[ABOUT THIS EXERCISE] An exact reproduction of the records is required. Images must be left out.
▽
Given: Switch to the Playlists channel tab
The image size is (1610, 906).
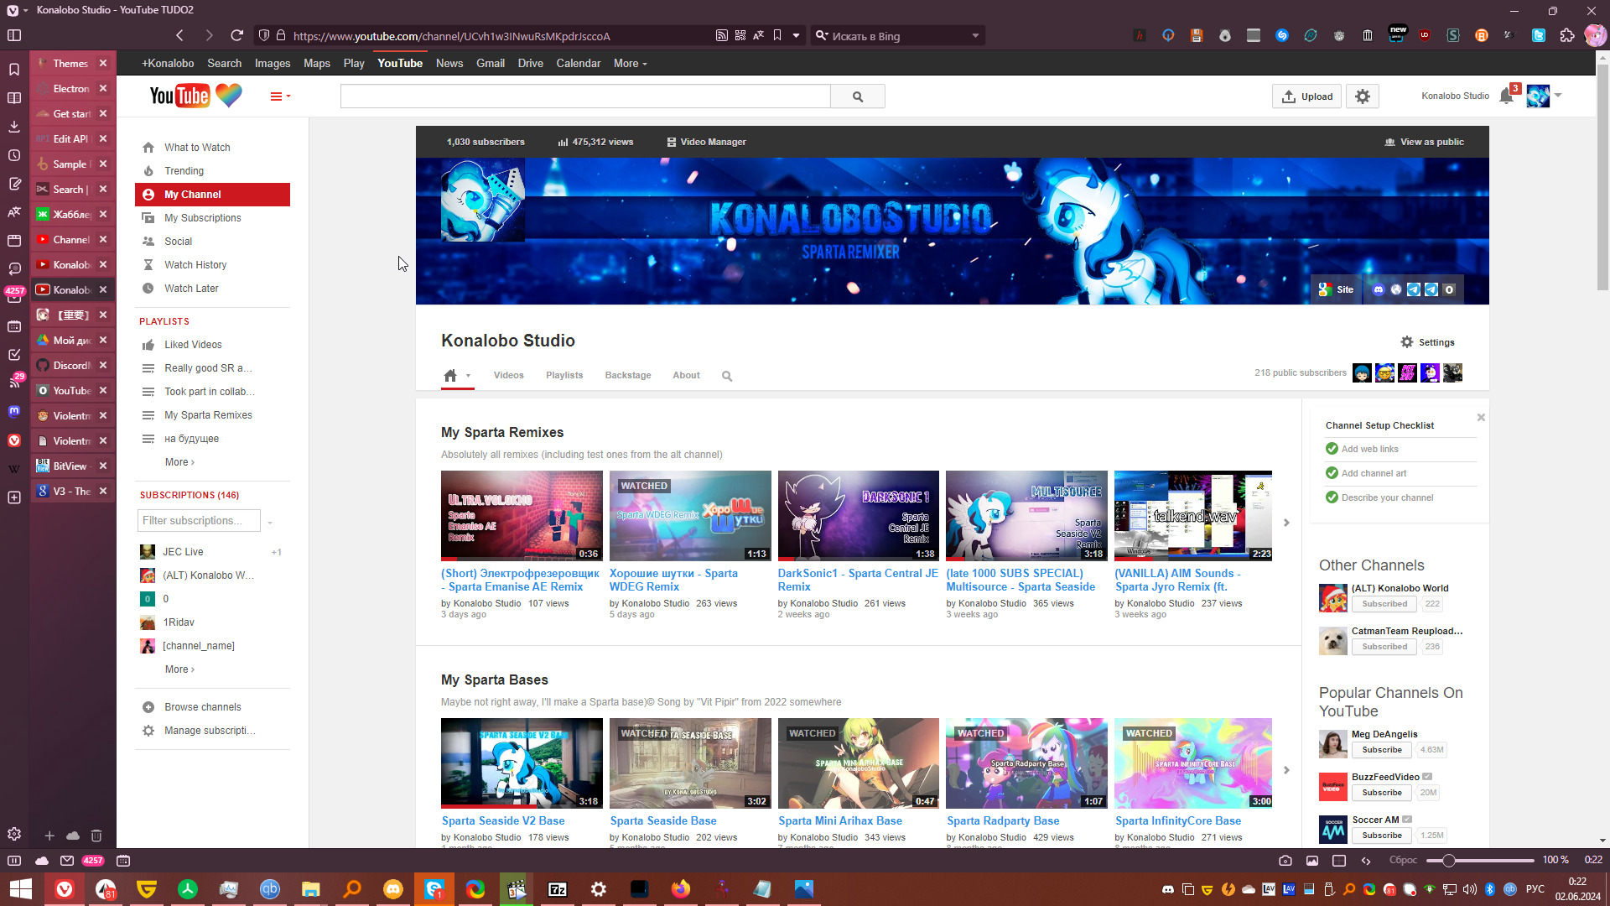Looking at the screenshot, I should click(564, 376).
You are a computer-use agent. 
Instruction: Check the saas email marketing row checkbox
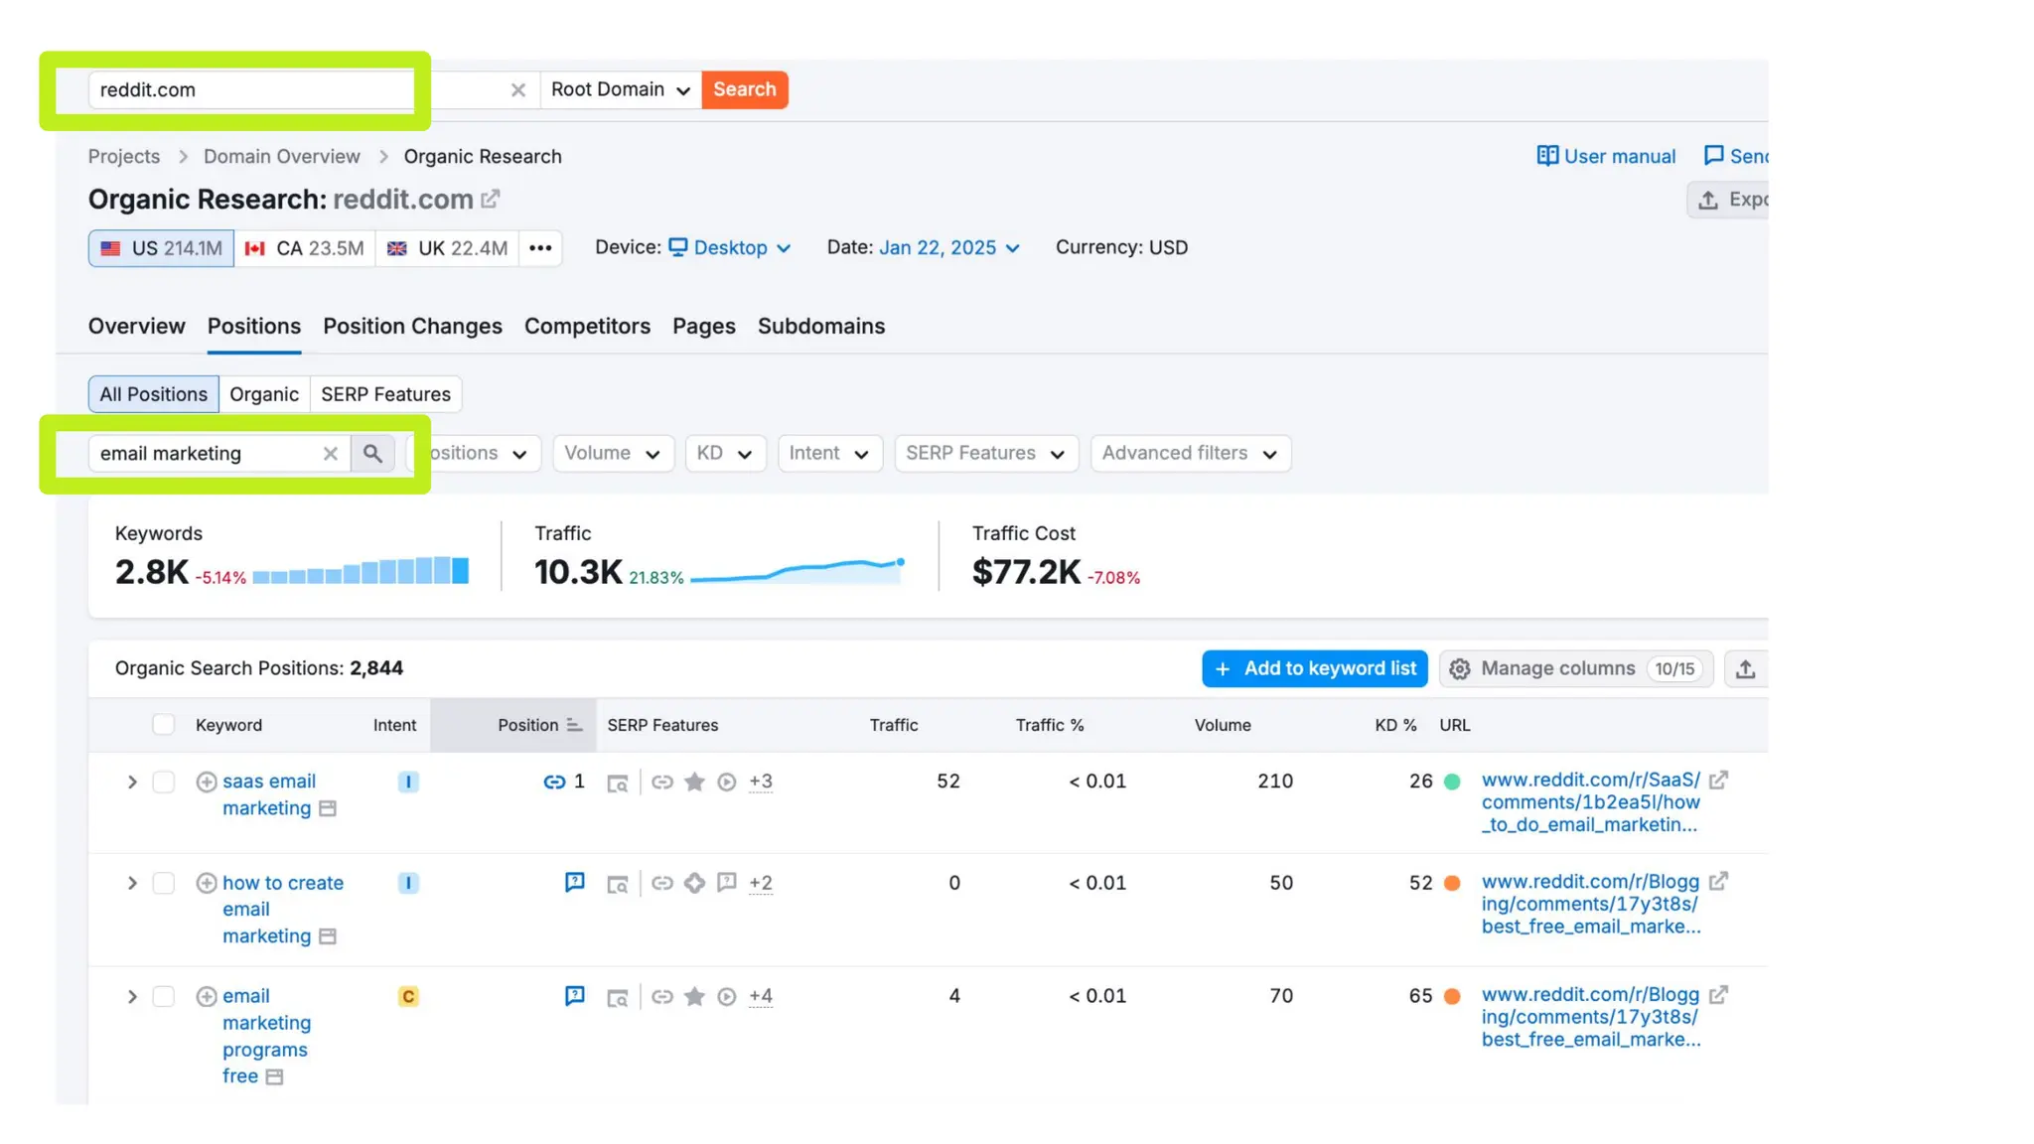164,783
△
[REPLY TO THE TASK]
Given: Switch to the Playlists channel tab
The image size is (1610, 906).
Looking at the screenshot, I should click(564, 376).
You are a computer-use agent. 
Instruction: Check the saas email marketing row checkbox
164,783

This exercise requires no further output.